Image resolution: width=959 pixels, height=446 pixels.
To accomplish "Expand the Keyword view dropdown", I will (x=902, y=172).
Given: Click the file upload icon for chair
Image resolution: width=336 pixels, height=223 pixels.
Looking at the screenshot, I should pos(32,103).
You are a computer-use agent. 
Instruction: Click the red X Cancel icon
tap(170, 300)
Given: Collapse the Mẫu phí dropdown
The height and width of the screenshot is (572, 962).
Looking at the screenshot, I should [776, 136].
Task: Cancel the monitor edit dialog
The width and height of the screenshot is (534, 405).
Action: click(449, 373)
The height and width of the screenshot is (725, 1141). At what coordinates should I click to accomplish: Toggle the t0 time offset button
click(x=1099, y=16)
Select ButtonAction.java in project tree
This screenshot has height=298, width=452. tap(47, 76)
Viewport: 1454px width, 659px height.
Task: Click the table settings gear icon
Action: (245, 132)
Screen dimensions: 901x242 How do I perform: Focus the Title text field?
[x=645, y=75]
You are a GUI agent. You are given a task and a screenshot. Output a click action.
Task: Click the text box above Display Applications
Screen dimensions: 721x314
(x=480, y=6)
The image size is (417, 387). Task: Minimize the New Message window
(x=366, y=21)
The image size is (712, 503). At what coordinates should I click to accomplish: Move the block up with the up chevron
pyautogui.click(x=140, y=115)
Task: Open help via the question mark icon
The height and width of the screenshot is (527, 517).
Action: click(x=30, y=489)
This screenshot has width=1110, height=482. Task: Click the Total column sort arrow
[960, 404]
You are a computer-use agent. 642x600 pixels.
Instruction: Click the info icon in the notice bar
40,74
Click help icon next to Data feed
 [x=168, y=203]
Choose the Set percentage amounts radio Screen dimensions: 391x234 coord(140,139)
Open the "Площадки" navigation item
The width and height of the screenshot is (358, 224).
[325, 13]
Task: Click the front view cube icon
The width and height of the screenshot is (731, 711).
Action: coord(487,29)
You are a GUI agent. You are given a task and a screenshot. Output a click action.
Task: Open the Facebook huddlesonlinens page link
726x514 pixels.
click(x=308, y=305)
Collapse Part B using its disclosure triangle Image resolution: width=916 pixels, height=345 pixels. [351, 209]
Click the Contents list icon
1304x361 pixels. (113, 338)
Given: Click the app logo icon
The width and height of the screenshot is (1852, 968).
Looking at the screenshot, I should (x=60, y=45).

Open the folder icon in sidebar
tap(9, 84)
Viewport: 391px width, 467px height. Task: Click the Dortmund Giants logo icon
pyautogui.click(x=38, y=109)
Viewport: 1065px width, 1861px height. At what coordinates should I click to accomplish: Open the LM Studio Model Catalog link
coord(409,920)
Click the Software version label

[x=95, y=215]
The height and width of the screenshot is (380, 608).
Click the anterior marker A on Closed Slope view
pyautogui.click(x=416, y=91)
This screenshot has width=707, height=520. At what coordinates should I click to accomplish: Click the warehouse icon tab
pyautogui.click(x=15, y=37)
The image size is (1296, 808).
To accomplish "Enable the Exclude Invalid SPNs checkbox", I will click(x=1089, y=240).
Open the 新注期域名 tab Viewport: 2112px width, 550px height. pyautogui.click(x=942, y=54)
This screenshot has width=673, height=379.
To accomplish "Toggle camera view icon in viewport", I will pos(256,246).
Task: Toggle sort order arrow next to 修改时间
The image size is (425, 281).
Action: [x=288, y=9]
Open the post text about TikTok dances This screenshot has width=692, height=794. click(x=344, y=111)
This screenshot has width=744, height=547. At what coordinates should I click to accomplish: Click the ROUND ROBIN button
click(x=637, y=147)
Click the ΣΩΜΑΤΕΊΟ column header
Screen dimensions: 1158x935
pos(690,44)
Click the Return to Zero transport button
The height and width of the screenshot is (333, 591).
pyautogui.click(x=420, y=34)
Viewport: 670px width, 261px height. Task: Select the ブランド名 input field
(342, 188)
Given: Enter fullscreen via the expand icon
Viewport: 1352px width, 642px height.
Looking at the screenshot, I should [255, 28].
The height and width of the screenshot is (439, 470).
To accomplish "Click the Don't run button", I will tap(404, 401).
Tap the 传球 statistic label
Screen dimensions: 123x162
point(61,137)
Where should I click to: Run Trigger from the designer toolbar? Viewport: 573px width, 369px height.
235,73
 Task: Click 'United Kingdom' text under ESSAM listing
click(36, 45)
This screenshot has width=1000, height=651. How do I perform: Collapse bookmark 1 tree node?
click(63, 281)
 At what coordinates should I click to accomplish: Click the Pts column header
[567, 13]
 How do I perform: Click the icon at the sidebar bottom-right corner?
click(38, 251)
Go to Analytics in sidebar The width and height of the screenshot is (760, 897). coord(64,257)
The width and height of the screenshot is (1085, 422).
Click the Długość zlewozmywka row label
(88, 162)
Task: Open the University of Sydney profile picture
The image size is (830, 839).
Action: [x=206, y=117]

--- DIRECTIONS FOR THIS TASK ---
Search the records for the word "dropdown" and copy every line where it occurs.

--- FINAL ANSWER ---
To accomplish "Expand the Keyword view dropdown", I will (x=902, y=172).
Given: Collapse the Mẫu phí dropdown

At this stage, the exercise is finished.